*WHAT TO WORK ON*: Using the data below, return all lines in which "This" appears.

*SOURCE DATA*:

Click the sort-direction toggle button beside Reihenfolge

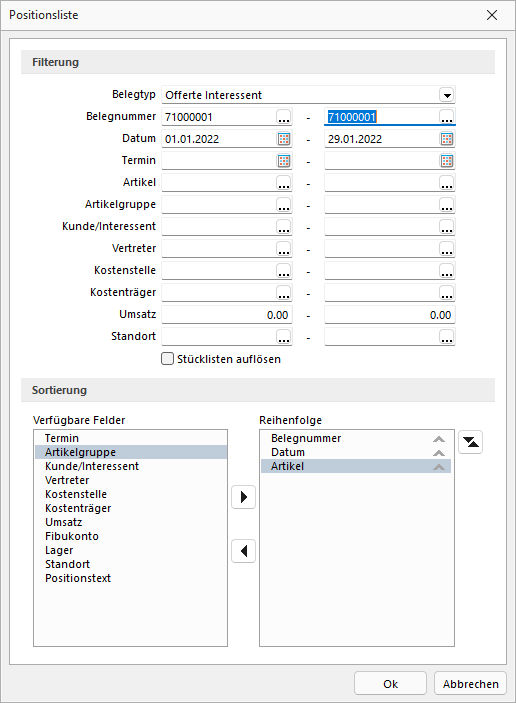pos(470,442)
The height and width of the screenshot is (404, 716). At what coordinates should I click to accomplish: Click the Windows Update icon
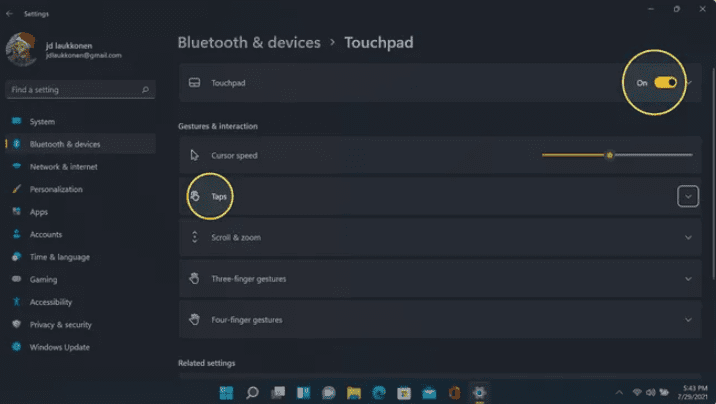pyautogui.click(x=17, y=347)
==
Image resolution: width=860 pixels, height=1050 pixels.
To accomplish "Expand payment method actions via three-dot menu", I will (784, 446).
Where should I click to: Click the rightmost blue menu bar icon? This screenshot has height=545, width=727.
...
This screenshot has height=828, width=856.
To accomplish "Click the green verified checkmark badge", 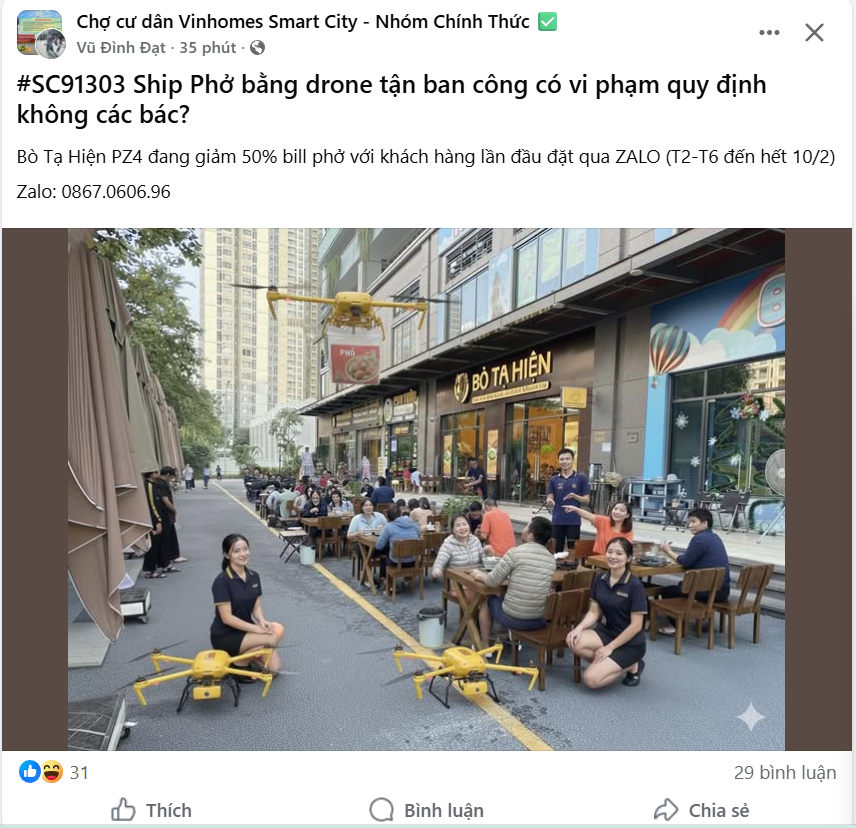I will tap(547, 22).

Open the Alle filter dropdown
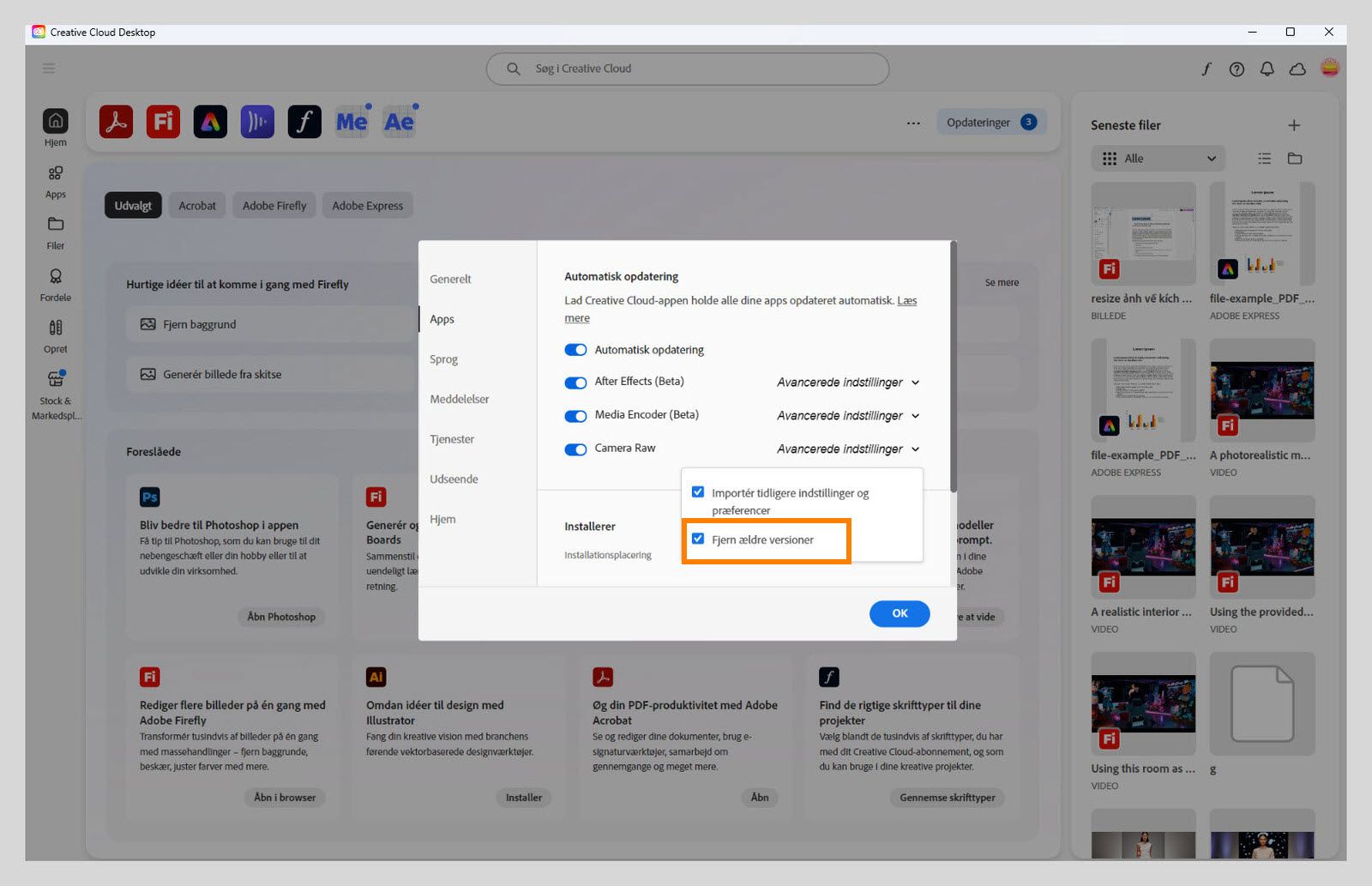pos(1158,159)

*ANSWER SECTION*:
Where should I click to: Click the rightmost blue menu bar icon? This screenshot has height=545, width=727.
This screenshot has height=828, width=856.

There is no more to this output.